The FDA warned against using nine types of hand sanitizer, saying they may contain methanol, which is toxic when absorbed through the skin or ingested.
Hand sanitizers have been in heavy demand due to the COVID-19 pandemic.
The FDA said June 19 that it has asked Eskbiochem, the Mexico-based company that made the hand sanitizers, to remove the "potentially dangerous products" from the U.S. market, but it has not done so.
The agency found that one of the hand sanitizers, Lavar Gel, contained 81 percent methanol, and another type, CleanCare No Germ, contained 28 percent methanol. Methanol is not an acceptable ingredient for hand sanitizers and should not be used due to its toxic effects, the FDA said.
Methanol is mostly used to make fuel and antifreeze and is poisonous to humans.
The FDA recommended consumers stop using the nine types of hand sanitizer and to dispose of them in hazardous waste containers. The products shouldn't be flushed or poured in drains, the agency said.

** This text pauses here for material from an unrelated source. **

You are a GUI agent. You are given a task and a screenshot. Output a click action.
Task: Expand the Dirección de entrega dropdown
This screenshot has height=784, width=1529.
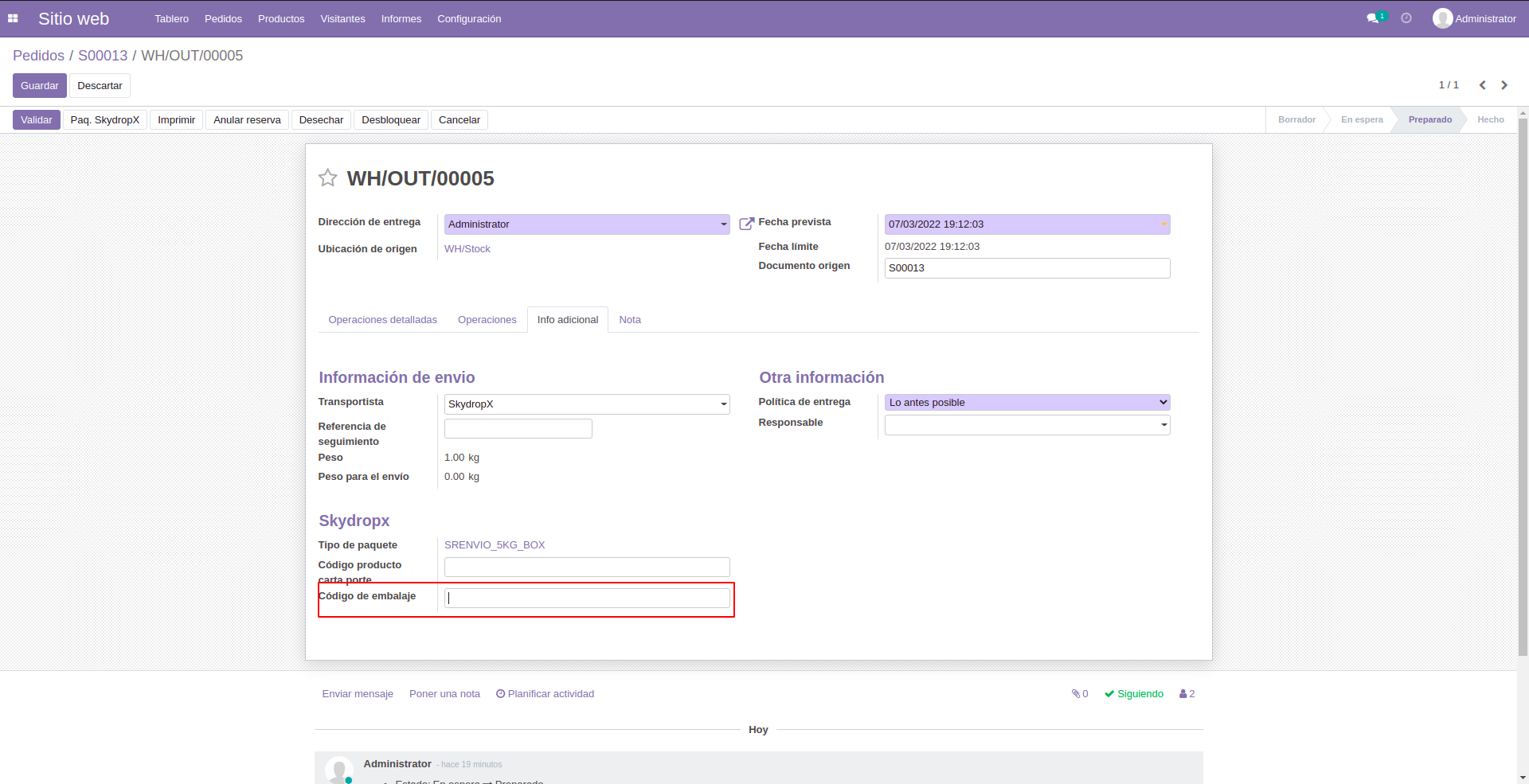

The FDA said it hasn't received any adverse event reports related to the hand sanitizers, but said anyone exposed to a hand sanitizer containing methanol should seek immediate care to reverse the effects of methanol poisoning. Substantial methanol exposure can cause nausea, vomiting, headache, blurred vision, permanent blindness, seizures, coma, permanent damage to the nervous system or death, the agency said.